EXERCISE GOAL>
Your task is to copy every line below that contains the word "agent".

--- RAW DATA Enclosed Below ---

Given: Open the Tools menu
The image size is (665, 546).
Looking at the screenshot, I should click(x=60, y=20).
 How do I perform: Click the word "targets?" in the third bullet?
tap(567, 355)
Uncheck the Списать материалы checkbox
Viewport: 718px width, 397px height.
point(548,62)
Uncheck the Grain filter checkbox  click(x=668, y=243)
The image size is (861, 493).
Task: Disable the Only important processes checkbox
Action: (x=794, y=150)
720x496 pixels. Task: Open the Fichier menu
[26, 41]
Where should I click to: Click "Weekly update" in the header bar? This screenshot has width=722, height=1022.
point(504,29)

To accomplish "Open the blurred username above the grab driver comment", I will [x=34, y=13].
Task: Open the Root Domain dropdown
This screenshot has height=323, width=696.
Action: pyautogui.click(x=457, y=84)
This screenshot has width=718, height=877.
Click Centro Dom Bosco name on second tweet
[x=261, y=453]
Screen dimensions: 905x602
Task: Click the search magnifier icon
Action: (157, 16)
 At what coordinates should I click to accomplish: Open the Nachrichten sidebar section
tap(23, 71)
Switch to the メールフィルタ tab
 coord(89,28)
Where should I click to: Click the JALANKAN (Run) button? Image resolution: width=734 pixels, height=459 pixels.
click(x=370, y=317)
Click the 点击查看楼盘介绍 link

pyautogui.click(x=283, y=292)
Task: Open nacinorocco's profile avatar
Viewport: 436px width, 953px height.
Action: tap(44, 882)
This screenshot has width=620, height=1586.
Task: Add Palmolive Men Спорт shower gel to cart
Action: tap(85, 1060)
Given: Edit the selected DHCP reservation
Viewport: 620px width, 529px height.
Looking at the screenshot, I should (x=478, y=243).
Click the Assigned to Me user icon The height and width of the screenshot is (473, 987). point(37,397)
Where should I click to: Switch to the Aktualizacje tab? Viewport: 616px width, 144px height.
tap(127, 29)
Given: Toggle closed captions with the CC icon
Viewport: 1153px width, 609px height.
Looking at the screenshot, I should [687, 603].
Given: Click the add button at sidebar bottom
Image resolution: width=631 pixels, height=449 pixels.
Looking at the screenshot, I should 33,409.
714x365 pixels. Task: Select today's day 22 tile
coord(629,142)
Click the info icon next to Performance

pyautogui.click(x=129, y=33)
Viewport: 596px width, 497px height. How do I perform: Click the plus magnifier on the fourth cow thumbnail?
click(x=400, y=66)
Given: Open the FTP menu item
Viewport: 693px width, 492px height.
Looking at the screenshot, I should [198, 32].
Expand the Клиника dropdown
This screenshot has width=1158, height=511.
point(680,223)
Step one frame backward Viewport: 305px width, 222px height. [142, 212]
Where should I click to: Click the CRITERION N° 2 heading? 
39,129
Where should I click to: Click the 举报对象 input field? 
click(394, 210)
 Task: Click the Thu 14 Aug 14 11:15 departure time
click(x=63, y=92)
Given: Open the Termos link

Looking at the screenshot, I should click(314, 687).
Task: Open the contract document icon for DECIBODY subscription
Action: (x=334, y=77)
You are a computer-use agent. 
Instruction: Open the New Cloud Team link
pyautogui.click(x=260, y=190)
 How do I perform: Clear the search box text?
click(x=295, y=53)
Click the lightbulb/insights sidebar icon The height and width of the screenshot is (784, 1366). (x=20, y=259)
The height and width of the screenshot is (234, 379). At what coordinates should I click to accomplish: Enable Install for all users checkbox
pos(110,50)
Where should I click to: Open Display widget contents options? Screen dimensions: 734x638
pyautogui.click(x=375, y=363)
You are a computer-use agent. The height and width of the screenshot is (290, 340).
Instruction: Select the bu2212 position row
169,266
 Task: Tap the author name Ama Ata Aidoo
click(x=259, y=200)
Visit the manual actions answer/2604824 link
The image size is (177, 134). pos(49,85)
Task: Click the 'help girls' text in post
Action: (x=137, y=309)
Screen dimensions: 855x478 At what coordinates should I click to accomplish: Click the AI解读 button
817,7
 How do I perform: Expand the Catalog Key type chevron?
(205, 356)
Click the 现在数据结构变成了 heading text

--- End of Enclosed RAW DATA ---

SOLUTION FOR THIS TASK>
You are a computer-use agent. 
You are a computer-use agent. The height and width of the screenshot is (290, 340).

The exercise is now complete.